Telemetry is enabled with a single method call on the session. No external collector, database, or configuration file is needed.

Installation

pip install 'rhapsody-py[telemetry]'

This pulls in opentelemetry-sdk. All other telemetry dependencies (psutil, pynvml) are optional and enabled when present.


Minimal example

Note

Requires: pip install rhapsody-py[telemetry]

import asyncio
from rhapsody import Session, ComputeTask
from rhapsody.backends import ConcurrentExecutionBackend

async def main():
    backend = ConcurrentExecutionBackend(num_workers=4)
    session = Session(backends=[backend])

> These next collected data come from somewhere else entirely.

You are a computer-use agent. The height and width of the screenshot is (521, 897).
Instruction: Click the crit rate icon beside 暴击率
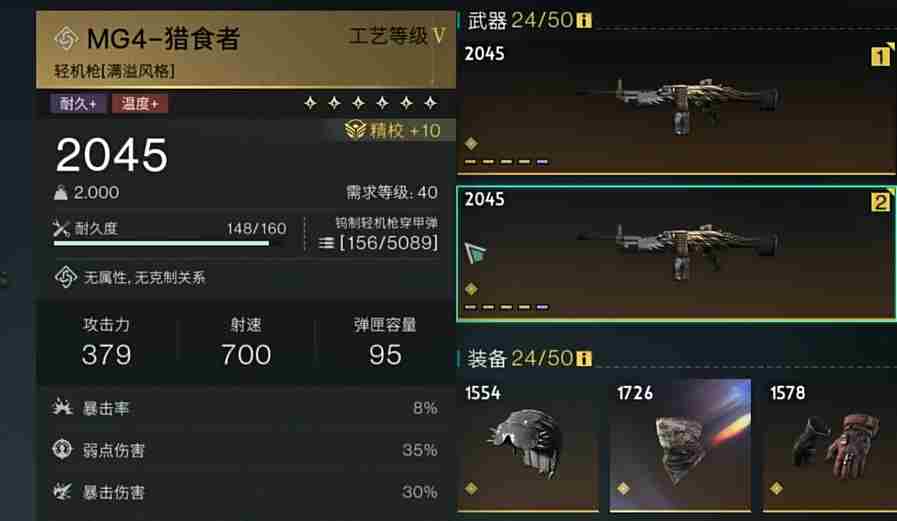(x=62, y=407)
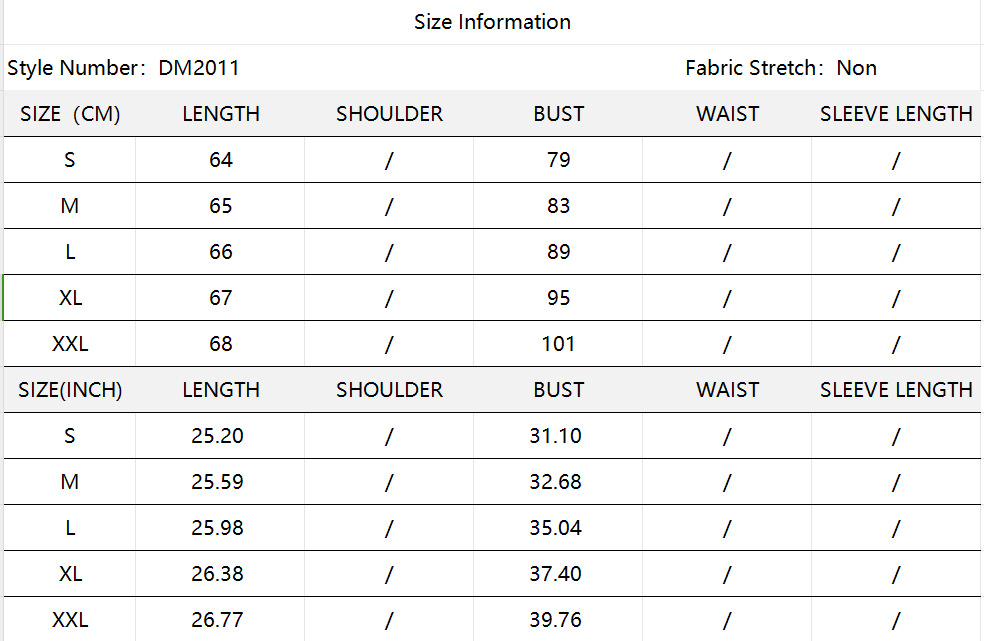Click the length value 25.98
This screenshot has width=984, height=641.
tap(218, 528)
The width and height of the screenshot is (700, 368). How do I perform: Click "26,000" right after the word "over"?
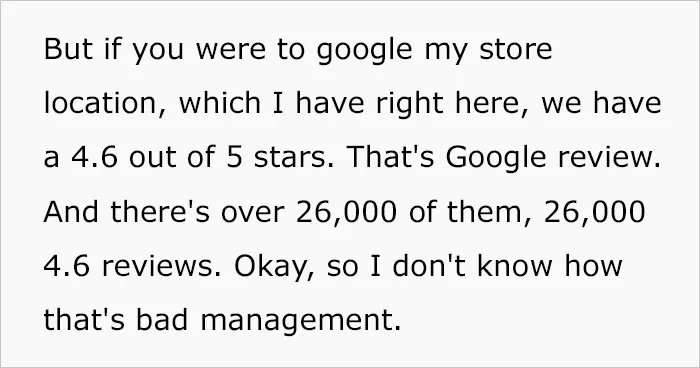click(x=346, y=212)
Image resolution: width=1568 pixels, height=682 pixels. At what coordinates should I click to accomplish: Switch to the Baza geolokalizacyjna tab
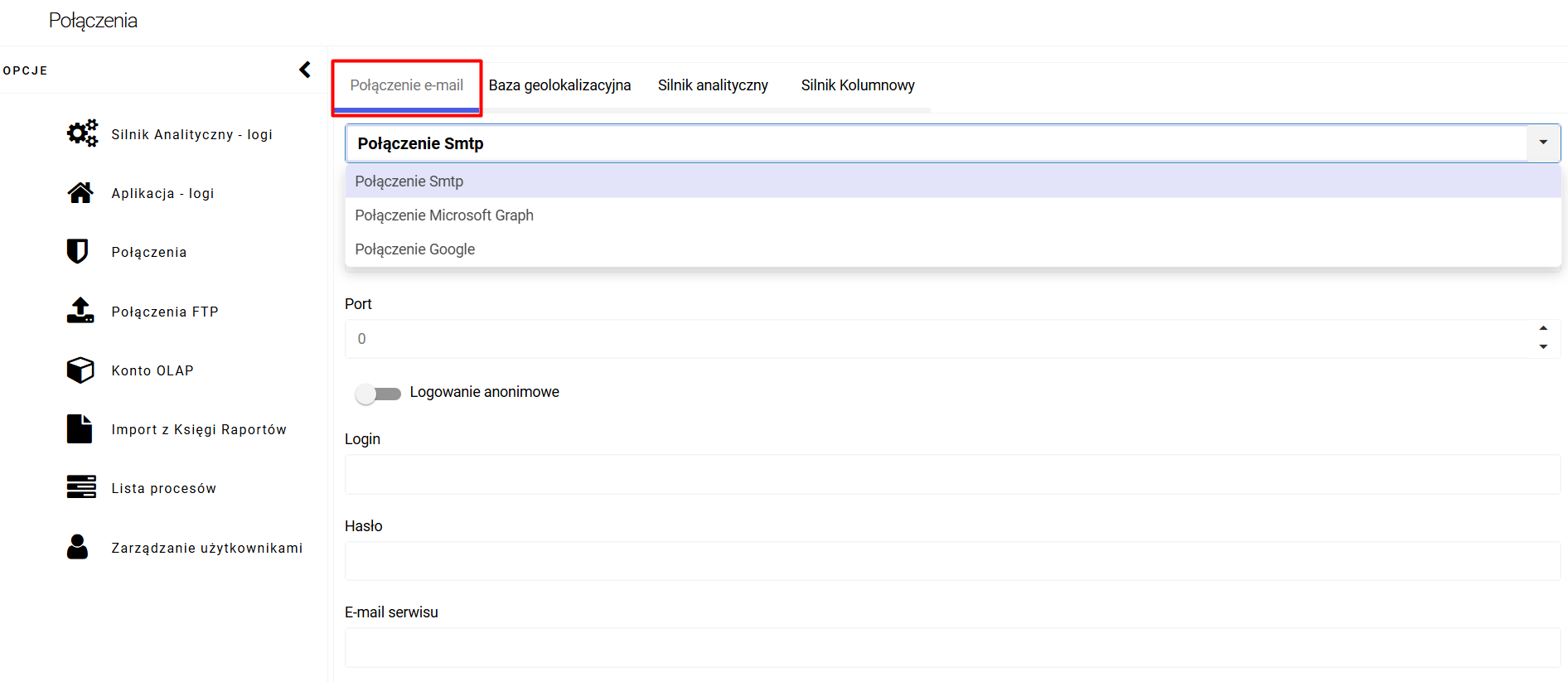(x=559, y=85)
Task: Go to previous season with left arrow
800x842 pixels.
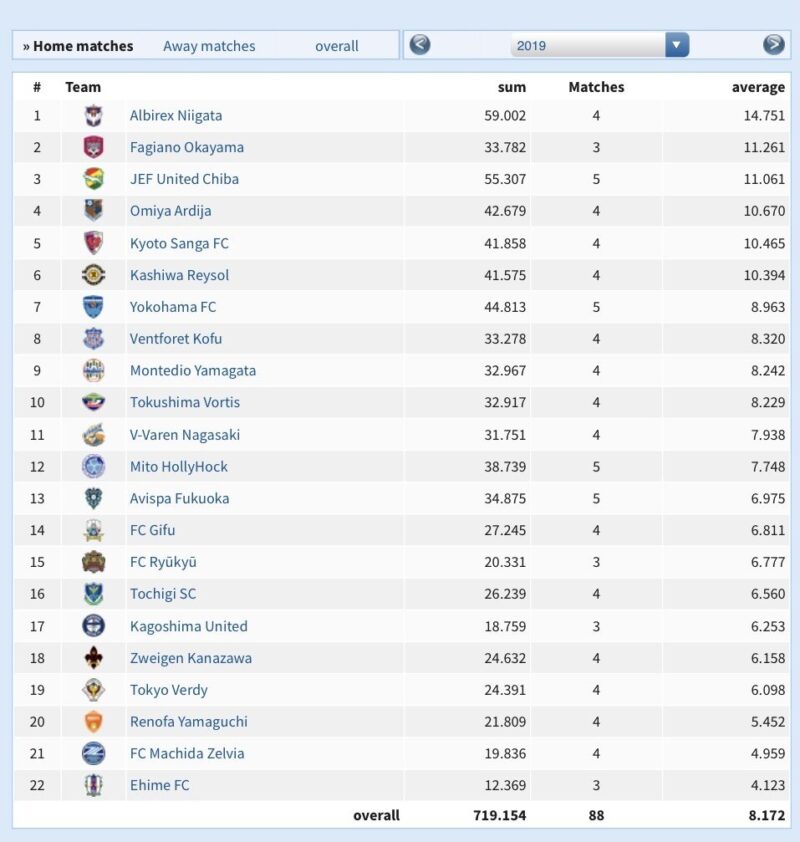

    # 1. Start telemetry — single await, returns TelemetryManager
    telemetry = await session.start_telemetry(
        resource_poll_interval=2.0,      # collect node metrics every 2 s
        checkpoint_path="./telemetry/",  # write a JSONL file here
    )

    # 2. Submit your workload
    tasks = [ComputeTask(executable="/bin/sleep", arguments=["0.1"]) for _ in range(20)]
    async with session:
        await session.submit_tasks(tasks)
        await session.wait_tasks(tasks)
    # session.close() (called by async with) stops telemetry automatically

    # 3. Inspect results — no OTel knowledge required
    print(telemetry.summary())

asyncio.run(main())

Sample output

{
    "session_id": "session.0000",
    "duration_seconds": 3.42,
    "tasks": {
        "submitted": 20,
        "started":   20,
        "completed": 20,
        "failed":     0,
        "running":    0,
    },
    "duration": {
        "total_seconds": 2.18,
        "mean_seconds":  0.109,
        "min_seconds":   0.101,
        "max_seconds":   0.134,
    },
    "resources": {
        "concurrent/myhost": {
            "cpu_percent":       41.2,
            "memory_percent":    28.7,
            "gpu_percent":       None,
            "disk_read_bytes":   4096.0,
            "disk_write_bytes":  0.0,
            "net_sent_bytes":    512.0,
            "net_recv_bytes":   1024.0,
        }
    }
}

Reading metrics and spans

# Read raw OTel MetricsData (after telemetry.stop())
metrics = telemetry.read_metrics()
for rm in metrics.resource_metrics:
    for sm in rm.scope_metrics:
        for metric in sm.metrics:
            for dp in metric.data.data_points:
                print(metric.name, dp.value)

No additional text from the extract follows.